While I try not to be dishonest or overly insincere, certain situations arise that require an emotional or heartfelt response even when I have none to offer. For example, someone passes around a farewell card for a parting worker (which I’m really good at, by the way,) particularly one that I’ve only interacted with only a couple of times or just plain found annoying. Fortunately, I have a go-to sentiment that typically suffices: “You Will Be Missed.”

“You Will Be Missed” is perfect, because it doesn’t commit me to anything. It’s not “I Will Miss You,” so I have neither have the obligation to miss the person being referenced nor the pretense of doing so. Instead, I am referring to the fact that someone is going to miss you – it just won’t be me. Plus, “You Will Be Missed” does not offer a specific timeline. It simply suggests that at some point down the road, I’m sure the act of “missing” will occur, if even in someone’s fleeting thought. “I Miss You Already”: now that would be a disingenuous load of crap. Not “You Will Be Missed,” however.

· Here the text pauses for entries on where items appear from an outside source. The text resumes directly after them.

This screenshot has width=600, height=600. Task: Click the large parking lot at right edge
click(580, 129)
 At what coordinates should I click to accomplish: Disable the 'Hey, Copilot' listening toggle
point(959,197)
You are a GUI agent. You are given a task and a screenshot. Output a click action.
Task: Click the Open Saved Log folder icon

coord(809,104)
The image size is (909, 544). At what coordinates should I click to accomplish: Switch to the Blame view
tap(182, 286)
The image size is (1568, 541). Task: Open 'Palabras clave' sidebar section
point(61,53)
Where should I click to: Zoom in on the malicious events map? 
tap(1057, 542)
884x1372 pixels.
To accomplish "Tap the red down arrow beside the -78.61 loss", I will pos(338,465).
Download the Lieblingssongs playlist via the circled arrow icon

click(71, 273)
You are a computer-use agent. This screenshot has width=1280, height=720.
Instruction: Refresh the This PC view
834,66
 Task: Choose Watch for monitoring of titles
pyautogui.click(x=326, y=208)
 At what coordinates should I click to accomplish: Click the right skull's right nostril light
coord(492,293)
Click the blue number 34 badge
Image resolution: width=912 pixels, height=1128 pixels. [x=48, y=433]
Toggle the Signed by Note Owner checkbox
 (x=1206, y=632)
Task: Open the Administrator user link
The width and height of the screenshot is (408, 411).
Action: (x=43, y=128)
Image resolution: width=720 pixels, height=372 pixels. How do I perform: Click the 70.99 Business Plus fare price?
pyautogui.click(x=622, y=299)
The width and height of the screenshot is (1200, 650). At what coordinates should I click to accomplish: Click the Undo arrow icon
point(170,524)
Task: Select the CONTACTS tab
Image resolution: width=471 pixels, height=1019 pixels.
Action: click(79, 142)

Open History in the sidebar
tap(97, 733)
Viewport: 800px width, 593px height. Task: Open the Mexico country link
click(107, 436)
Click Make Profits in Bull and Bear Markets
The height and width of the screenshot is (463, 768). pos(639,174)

I use the same sentiment when discussing the death of an acquaintance. It tends to be super awkward when mutual friends express grief over the passing of a person I didn’t much care for or know well. Rather than looking like an asshole by contributing nothing to the conversation, I chime with a head nod and “He Will Be Missed” to appear sympathetic. I’m not emotional about the situation, but clearly other people seem to be missing this fool, so I’ve done nothing but express the truth by acknowledging this fact.

One reason “You/He/She Will Be Missed” is so successful is that it’s a cliché, used so frequently that no one stops to analyze its meaning. Its popularity masks my intent and, indeed, when I hear someone else use “You Will Be Missed,” I’m not sure whether ey are using it because it’s a common phrase or because they mean it in the way I do.

Everything has always gone smoothly with so-and-so “Will Be Missed” until I tossed it into a conversation while discussing someone who had died.

“I’ve always hated that phrase,” a friend replied. “It’s so impersonal. It’s like getting around saying that you will miss the person.”

I point out that that is the brilliance of the phrase, excitedly listing the aforementioned reasons for why it’s the perfect choice of words.

“So basically you’re admitting that you said that on purpose and you’re not even sad about him dying?” my friend expressed with disbelief. “That’s pretty… tacky.”

Oh, right. Discretion is the only way to avoid being seen as an asshole. Keeping it an unspoken secret should be rule #1 for “He Will Be Missed.” Starting now, I guess.